→ Your task
From first line to last, write out the data precisely as shown.

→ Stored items
+ + + + +

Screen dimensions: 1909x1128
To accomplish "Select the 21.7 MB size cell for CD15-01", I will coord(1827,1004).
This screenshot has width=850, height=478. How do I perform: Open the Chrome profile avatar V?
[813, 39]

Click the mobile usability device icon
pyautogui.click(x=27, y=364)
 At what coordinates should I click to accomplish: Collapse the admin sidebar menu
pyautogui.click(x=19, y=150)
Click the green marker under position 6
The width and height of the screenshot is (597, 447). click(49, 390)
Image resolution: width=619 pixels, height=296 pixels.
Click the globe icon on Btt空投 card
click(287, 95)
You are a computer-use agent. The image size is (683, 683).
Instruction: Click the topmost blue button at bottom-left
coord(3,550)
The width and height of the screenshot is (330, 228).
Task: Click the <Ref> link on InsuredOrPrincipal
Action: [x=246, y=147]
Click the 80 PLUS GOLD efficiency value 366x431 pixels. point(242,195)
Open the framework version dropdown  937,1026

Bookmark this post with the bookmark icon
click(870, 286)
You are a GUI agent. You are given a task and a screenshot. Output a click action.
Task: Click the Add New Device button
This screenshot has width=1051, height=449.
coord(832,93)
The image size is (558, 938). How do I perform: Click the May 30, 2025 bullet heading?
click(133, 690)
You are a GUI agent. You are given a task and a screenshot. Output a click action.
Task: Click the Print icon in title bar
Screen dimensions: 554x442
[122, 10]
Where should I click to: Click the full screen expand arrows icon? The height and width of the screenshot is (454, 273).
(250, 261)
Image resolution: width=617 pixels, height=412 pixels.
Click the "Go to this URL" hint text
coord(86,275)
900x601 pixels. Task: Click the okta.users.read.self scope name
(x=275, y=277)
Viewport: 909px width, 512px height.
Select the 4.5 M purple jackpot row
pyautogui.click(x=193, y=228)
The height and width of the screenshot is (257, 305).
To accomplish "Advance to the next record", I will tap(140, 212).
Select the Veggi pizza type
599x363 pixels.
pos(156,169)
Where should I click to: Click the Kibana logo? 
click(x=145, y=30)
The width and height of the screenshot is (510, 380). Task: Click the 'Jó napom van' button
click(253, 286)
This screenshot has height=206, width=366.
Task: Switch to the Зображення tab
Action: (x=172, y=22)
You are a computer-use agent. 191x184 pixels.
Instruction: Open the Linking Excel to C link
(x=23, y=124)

+ + + + +

→ Result for this exercise
Screen dimensions: 1909x1128
To accomplish "Select the 21.7 MB size cell for CD15-01", I will coord(1827,1004).
This screenshot has width=850, height=478. How do I perform: Open the Chrome profile avatar V?
[813, 39]

Click the mobile usability device icon
pyautogui.click(x=27, y=364)
 At what coordinates should I click to accomplish: Collapse the admin sidebar menu
pyautogui.click(x=19, y=150)
Click the green marker under position 6
The width and height of the screenshot is (597, 447). click(49, 390)
Image resolution: width=619 pixels, height=296 pixels.
Click the globe icon on Btt空投 card
click(287, 95)
You are a computer-use agent. The image size is (683, 683).
Instruction: Click the topmost blue button at bottom-left
coord(3,550)
The width and height of the screenshot is (330, 228).
Task: Click the <Ref> link on InsuredOrPrincipal
Action: [x=246, y=147]
Click the 80 PLUS GOLD efficiency value 366x431 pixels. point(242,195)
Open the framework version dropdown  937,1026

Bookmark this post with the bookmark icon
click(870, 286)
You are a GUI agent. You are given a task and a screenshot. Output a click action.
Task: Click the Add New Device button
This screenshot has width=1051, height=449.
coord(832,93)
The image size is (558, 938). How do I perform: Click the May 30, 2025 bullet heading?
click(133, 690)
You are a GUI agent. You are given a task and a screenshot. Output a click action.
Task: Click the Print icon in title bar
Screen dimensions: 554x442
[122, 10]
Where should I click to: Click the full screen expand arrows icon? The height and width of the screenshot is (454, 273).
(250, 261)
Image resolution: width=617 pixels, height=412 pixels.
Click the "Go to this URL" hint text
coord(86,275)
900x601 pixels. Task: Click the okta.users.read.self scope name
(x=275, y=277)
Viewport: 909px width, 512px height.
Select the 4.5 M purple jackpot row
pyautogui.click(x=193, y=228)
The height and width of the screenshot is (257, 305).
To accomplish "Advance to the next record", I will tap(140, 212).
Select the Veggi pizza type
599x363 pixels.
pos(156,169)
Where should I click to: Click the Kibana logo? 
click(x=145, y=30)
The width and height of the screenshot is (510, 380). Task: Click the 'Jó napom van' button
click(253, 286)
This screenshot has height=206, width=366.
Task: Switch to the Зображення tab
Action: (x=172, y=22)
You are a computer-use agent. 191x184 pixels.
Instruction: Open the Linking Excel to C link
(x=23, y=124)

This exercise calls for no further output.